A research article published in the new issue of The Annals of the American Thoracic Society by a team of investigators from the COPDGene Study is focused on challenging the accuracy of the current clinical definition of chronic bronchitis (CB). The study’s aim was to better evaluate patients with CB who are at risk for poor clinical outcomes by using a more specific and discerning clinical definition of the disease.

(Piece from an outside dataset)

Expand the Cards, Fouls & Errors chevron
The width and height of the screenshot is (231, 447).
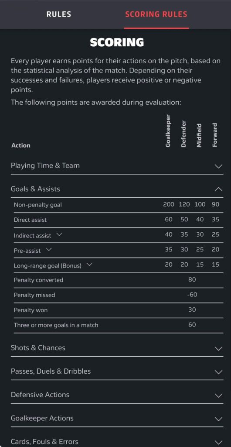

CB is one of two diseases known to cause chronic obstructive pulmonary disease (COPD); emphysema is the other. CB is currently defined as a productive cough for three months in each of two successive years, in which there is no other clinical cause. Patients suffering from CB experience routinely irritated and inflamed airways. This causes a thickening of the tissue lining the lungs, with copious amounts of heavy mucous, making it almost impossible for the patient’s lungs to function properly. Patients’ breathing becomes labored and in many end-stage cases, is no longer possible without assistance. COPD affects more than 5% of the population and is associated with a high mortality rate. It is the third leading cause of death in the U.S., where more than 120,000 patients die annually. Smoking and COPD are highly correlated and it is estimated that 9 out 10 COPD deaths could be prevented if patients didn’t smoke.
Victor Kim, MD, the lead author and seasoned researcher in both clinical lung disease management and pulmonary medicine, and his team of collaborators looked at a cohort of patients from the COPDGene study. They assessed whether an alternative definition of CB based on a highly utilized clinical assessment tool known as the St. Georges Respiratory Questionnaire would add any value to healthcare providers ability to successfully evaluate patients at higher risk for poorer disease outcomes. The study assessed many aspects of the disease in relation to its clinical presentation including: specific respiratory symptoms, tissue inflammation, worsening lung function, and the ratio of airway wall thickness. The study concluded that the alternative definition, when used with the standard definition, did add value to healthcare providers ability to properly assess patients at risk for poor clinical outcomes.
There is currently no known cure for CB and the medical community has not yet determined how to reverse the progression of symptoms. With this in mind, what do the results of this study mean for patients with CB or those that may be diagnosed in the future? Should the proposed new definition’s effectiveness in a clinical setting become verified, perhaps healthcare providers armed with a more accurate picture of what the clinical disease looks like will be able to start treatment earlier, and possibly reduce the likelihood of a patient’s progression towards debilitating disease and possible death.